Anno accademico di regolamento: 
2018/2019
Anno di corso: 
1
Anno accademico di erogazione: 
2018/2019
Tipo di attività: 
Obbligatorio
Lingua: 
Inglese
Crediti: 
12
Ciclo: 
Primo Semestre
Ore di attivita' didattica: 
96
Prerequisiti: 

knowledge of relational model

********

none

Moduli

Metodi di valutazione

Tipo di esame: 
Orale
Modalita' di verifica dell'apprendimento: 

written exam related to the theoretical question and a project work.

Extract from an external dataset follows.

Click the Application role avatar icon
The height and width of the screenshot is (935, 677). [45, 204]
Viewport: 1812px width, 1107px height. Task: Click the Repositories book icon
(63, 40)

The project work should be realized by at maximum 3 students and must satisfy at least 2 of 3 of the following requirements

1) the amount of data globally managed must be more than 2 gigabyte

2) two or more datasets with different data format and model must be integrated

3) data must be collected or analysied in real time

A discussion of the project work will conclude the evaluation

Valutazione: 
Voto Finale

Obiettivi formativi

At the end of the module students will be able to select, design and query a database (relational or not) according to their application needs

Students will be able to use a NoSql database management system to acquire, memorize and query semi structured data

*******

At the end of the course students will have acquired skills in analysis, development and evaluation of the quality of complex and interactive infographics.

Contenuti

data type

nosql models and architecture

big data architecture

big data engine

data lifecycle

******

The course covers the methods, techniques and tools of data visualization and visual design by which to design, implement and evaluate systems that enable the interactive analysis of data and the flexible optimization of reporting (both in an organizational domain and in data journalism). To this aim, in this course strategies will be presented for the visualization of Web data through infographics and dashboards that are both informative and understandable, and that could be implemented without advanced programming skills using various instruments that range from the most common commercial software platforms (e.g., tableau) to the several open source packages accessible on the Web (JavaScript, HTML5, etc.). An important component of the course will cover the iterative design and then the acquisition of methods and techniques to assess the quality of these infographics and their concrete application to the continuous improvement of data visualization systems. In the laboratory hours, the students will also acquire the skills necessary to carry out a concrete application project of realistic complexity, which regards the production of a Web report with graphics and animated and interactive charts on topics of common interest and public utility.

Programma esteso

0. Data Type

1. NoSQL models

1.1. Cap theorem

1.2. Document based system

1.3. Graph db

1.4. key value and columnar models

2. Data architecture

2.1. Replication

2.2. Fragmentation

3. Architectures for big data analysis

3.1. Map Reduce

3.2. Main components (Hive, Spark, Flink, Impala..)

4. Data quality

5 Data integration

6. Data life cycle

6.1. Acquisition

6.2. Storage

6.3. Integration

**********

- Introduction to Visualization.
- Data Transformation into sources of knowledge through visual representation.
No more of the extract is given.